Savaş bütçeleri üzerinden milyonlar silahlara harcanır. Halk daha fazla açlığa, daha fazla yoksulluğa itilir. İşçi sınıfı ve emekçilerin en ufak talebi iç güvenlik yasaları ile gazla, copla, kanla bastırılır. Sayısı her geçen gün artan, dünün OHAL uygulamalarını aratmayan özel güvenlik bölgeleri oluşturulur. Halkın iradesi ile seçilmişler gözaltına alınır, tutuklanır. Muhalif gazeteler hedef gösterilir, gazeteciler tutuklanır, öldürülür.
BARIŞI İLMEK İLMEK BİZ ÖRECEĞİZ
AKP Hükümetinin 13 yıllık iktidarı boyunca kadın bedeni üzerinden yeni bir toplum yaratma çabası da bu ideolojinin bir parçasıdır aslında. Kadınların nasıl gülmesi gerektiğinden, kaç çocuk doğuracağına, nasıl oturup nasıl kalkacağına kadar müdahale eden, kadına yönelik şiddetin yüzde yüzde 1400 artmasına seyirci kalan bu hükümet, büyük bir ikiyüzlülükle analığı ve aileyi kutsayıp durdu bugüne dek. İstenildiğinde kölece çalıştırılan, istenmediğinde kapı önüne konarak ev içine hapsedilmek istenen kadınlar itiraz ettiğinde, ses çıkardığında ise tecavüzü, öldürülmeyi hak ettiği algısı yerleştirilmeye çalışıldı.
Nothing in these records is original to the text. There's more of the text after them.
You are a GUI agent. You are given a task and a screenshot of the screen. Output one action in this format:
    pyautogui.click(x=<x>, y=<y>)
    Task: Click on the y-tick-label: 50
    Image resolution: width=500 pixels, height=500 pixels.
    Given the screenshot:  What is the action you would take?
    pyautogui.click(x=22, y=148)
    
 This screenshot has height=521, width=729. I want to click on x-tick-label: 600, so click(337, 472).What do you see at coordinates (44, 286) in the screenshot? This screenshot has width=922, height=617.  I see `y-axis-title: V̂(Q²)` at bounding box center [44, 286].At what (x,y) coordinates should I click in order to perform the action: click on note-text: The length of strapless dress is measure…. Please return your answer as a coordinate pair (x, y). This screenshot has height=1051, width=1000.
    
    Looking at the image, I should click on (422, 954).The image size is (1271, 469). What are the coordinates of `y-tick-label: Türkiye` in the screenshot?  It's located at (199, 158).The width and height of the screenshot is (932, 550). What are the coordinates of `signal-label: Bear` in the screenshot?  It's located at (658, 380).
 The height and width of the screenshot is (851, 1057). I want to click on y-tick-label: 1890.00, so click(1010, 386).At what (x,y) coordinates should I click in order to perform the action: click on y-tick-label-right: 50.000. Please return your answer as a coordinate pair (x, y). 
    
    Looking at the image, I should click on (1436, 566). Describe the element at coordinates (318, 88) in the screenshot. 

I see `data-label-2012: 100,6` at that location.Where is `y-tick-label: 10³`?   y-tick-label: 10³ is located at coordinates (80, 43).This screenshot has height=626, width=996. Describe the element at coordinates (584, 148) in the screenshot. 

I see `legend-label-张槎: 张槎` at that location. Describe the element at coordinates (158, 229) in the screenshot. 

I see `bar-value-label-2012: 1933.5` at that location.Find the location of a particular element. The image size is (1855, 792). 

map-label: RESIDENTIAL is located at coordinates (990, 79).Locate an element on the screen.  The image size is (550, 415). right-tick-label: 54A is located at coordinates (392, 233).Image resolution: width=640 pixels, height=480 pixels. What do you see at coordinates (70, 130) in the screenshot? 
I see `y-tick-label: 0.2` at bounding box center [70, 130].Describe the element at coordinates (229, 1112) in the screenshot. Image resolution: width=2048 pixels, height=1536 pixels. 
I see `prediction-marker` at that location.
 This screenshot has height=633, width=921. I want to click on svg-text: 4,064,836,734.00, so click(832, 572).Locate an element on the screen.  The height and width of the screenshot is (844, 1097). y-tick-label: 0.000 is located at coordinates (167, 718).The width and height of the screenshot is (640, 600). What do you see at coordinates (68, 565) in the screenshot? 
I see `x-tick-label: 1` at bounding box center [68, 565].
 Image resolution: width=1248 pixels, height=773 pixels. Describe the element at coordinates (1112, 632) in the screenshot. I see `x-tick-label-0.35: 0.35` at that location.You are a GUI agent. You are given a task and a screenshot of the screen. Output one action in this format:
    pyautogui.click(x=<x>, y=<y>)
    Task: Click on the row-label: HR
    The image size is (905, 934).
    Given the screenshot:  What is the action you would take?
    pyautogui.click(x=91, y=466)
Tüm bu baskıya, katliamlara, tacize, tecavüze rağmen kadın mücadelesi Türkiye’de ve dünyada yükseliyor. Kadınlar Rojova’da, Kobanê’de barbar IŞİD çetesine karşı özgürlük mücadelesinde; 30 yıldır bu ülkede Kürt halkına yönelik sürdürülen katliamcı, asimilasyoncu politikalara karşı özgürlük ve barış mücadelesinde; işçi sınıfı ve emekçilerin çalışma yaşamına yönelik saldırılara karşı sınıf mücadelesinde her zaman en önde mücadele vermişlerdir. Bugün de bu mücadelenin en önünde yer alıyorlar.
Tüm Türkiye'de olduğu gibi Ankara’da da kadınlar dernek, sendika, meslek örgütleri, alevi örgütleri, mahalle forumlarının bir araya gelerek oluşturduğu Ankara Barış Bloku’nda ve Ankara’nın ilçelerinde kurulan Barış Meclislerinde yine en önde yerlerini aldı. Birçok semtte, mahallede kadınlar bir araya gelerek yürütülen bu kirli politikaları ve savaşı konuşarak barışı nasıl kazanabileceklerini tartışıyor.
Kadınlar bugün, 7 yaşında katledilen Baran’ın gözleriyle bakarak, sarayların, iktidar kavgası verenlerin savaşına karşı halkların barışını kendi elleriyle yaratabileceklerinin bilinciyle mücadele ediyor.